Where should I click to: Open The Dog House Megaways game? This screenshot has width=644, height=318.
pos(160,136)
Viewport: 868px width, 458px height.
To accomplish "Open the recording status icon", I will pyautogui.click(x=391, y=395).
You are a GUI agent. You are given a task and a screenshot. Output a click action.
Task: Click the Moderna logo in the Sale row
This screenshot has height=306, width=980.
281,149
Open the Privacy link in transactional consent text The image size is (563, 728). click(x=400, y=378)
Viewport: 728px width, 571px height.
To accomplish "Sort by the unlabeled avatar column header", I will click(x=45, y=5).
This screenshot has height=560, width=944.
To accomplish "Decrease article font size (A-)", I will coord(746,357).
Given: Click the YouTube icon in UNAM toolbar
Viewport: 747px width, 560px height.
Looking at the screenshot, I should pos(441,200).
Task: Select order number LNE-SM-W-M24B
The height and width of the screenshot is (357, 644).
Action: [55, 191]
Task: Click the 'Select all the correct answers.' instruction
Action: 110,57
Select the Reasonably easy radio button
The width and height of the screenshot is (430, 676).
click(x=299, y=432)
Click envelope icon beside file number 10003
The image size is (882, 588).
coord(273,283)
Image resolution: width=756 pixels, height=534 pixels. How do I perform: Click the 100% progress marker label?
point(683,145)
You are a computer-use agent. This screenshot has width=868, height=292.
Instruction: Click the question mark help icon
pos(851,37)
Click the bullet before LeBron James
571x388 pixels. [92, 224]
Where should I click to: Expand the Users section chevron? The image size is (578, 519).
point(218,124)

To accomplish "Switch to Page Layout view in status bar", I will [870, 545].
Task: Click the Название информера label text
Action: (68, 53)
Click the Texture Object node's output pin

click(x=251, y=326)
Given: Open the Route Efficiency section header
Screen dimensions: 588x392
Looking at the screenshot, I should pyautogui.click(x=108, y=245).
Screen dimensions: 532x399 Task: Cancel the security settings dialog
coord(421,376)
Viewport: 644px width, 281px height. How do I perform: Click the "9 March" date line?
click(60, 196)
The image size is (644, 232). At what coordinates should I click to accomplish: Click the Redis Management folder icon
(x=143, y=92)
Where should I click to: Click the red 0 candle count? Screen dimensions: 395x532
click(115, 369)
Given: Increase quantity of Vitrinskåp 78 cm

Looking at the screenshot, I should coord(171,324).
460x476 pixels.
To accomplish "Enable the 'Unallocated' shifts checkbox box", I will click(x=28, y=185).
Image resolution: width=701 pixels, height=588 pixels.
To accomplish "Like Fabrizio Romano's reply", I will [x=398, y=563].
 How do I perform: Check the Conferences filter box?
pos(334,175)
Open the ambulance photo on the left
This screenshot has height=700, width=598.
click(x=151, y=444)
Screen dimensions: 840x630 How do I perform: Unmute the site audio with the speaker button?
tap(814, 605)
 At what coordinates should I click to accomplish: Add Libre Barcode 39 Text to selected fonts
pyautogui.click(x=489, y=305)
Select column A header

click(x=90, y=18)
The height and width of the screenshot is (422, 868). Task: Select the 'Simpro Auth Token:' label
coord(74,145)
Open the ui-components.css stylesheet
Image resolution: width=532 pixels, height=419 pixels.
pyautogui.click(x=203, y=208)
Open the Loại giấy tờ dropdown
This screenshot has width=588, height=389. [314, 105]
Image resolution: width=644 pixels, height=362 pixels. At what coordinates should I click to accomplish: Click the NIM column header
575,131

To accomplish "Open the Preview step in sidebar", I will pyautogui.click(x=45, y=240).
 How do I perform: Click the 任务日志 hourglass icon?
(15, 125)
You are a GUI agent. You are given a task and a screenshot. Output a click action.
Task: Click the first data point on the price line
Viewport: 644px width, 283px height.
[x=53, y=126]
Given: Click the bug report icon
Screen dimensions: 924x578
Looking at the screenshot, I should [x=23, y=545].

_What is being asked_
Reproduce every record above, word for word.

_Answer area_
Where should I click to: Open The Dog House Megaways game? This screenshot has width=644, height=318.
pos(160,136)
Viewport: 868px width, 458px height.
To accomplish "Open the recording status icon", I will pyautogui.click(x=391, y=395).
You are a GUI agent. You are given a task and a screenshot. Output a click action.
Task: Click the Moderna logo in the Sale row
This screenshot has height=306, width=980.
281,149
Open the Privacy link in transactional consent text The image size is (563, 728). click(x=400, y=378)
Viewport: 728px width, 571px height.
To accomplish "Sort by the unlabeled avatar column header", I will click(x=45, y=5).
This screenshot has height=560, width=944.
To accomplish "Decrease article font size (A-)", I will coord(746,357).
Given: Click the YouTube icon in UNAM toolbar
Viewport: 747px width, 560px height.
Looking at the screenshot, I should pos(441,200).
Task: Select order number LNE-SM-W-M24B
The height and width of the screenshot is (357, 644).
Action: [55, 191]
Task: Click the 'Select all the correct answers.' instruction
Action: 110,57
Select the Reasonably easy radio button
The width and height of the screenshot is (430, 676).
click(x=299, y=432)
Click envelope icon beside file number 10003
The image size is (882, 588).
coord(273,283)
Image resolution: width=756 pixels, height=534 pixels. How do I perform: Click the 100% progress marker label?
point(683,145)
You are a computer-use agent. This screenshot has width=868, height=292.
Instruction: Click the question mark help icon
pos(851,37)
Click the bullet before LeBron James
571x388 pixels. [92, 224]
Where should I click to: Expand the Users section chevron? The image size is (578, 519).
point(218,124)

To accomplish "Switch to Page Layout view in status bar", I will [870, 545].
Task: Click the Название информера label text
Action: (68, 53)
Click the Texture Object node's output pin

click(x=251, y=326)
Given: Open the Route Efficiency section header
Screen dimensions: 588x392
Looking at the screenshot, I should pyautogui.click(x=108, y=245).
Screen dimensions: 532x399 Task: Cancel the security settings dialog
coord(421,376)
Viewport: 644px width, 281px height. How do I perform: Click the "9 March" date line?
click(60, 196)
The image size is (644, 232). At what coordinates should I click to accomplish: Click the Redis Management folder icon
(x=143, y=92)
Where should I click to: Click the red 0 candle count? Screen dimensions: 395x532
click(115, 369)
Given: Increase quantity of Vitrinskåp 78 cm

Looking at the screenshot, I should coord(171,324).
460x476 pixels.
To accomplish "Enable the 'Unallocated' shifts checkbox box", I will click(x=28, y=185).
Image resolution: width=701 pixels, height=588 pixels.
To accomplish "Like Fabrizio Romano's reply", I will [x=398, y=563].
 How do I perform: Check the Conferences filter box?
pos(334,175)
Open the ambulance photo on the left
This screenshot has height=700, width=598.
click(x=151, y=444)
Screen dimensions: 840x630 How do I perform: Unmute the site audio with the speaker button?
tap(814, 605)
 At what coordinates should I click to accomplish: Add Libre Barcode 39 Text to selected fonts
pyautogui.click(x=489, y=305)
Select column A header

click(x=90, y=18)
The height and width of the screenshot is (422, 868). Task: Select the 'Simpro Auth Token:' label
coord(74,145)
Open the ui-components.css stylesheet
Image resolution: width=532 pixels, height=419 pixels.
pyautogui.click(x=203, y=208)
Open the Loại giấy tờ dropdown
This screenshot has width=588, height=389. [314, 105]
Image resolution: width=644 pixels, height=362 pixels. At what coordinates should I click to accomplish: Click the NIM column header
575,131

To accomplish "Open the Preview step in sidebar", I will pyautogui.click(x=45, y=240).
 How do I perform: Click the 任务日志 hourglass icon?
(15, 125)
You are a GUI agent. You are given a task and a screenshot. Output a click action.
Task: Click the first data point on the price line
Viewport: 644px width, 283px height.
[x=53, y=126]
Given: Click the bug report icon
Screen dimensions: 924x578
Looking at the screenshot, I should [x=23, y=545].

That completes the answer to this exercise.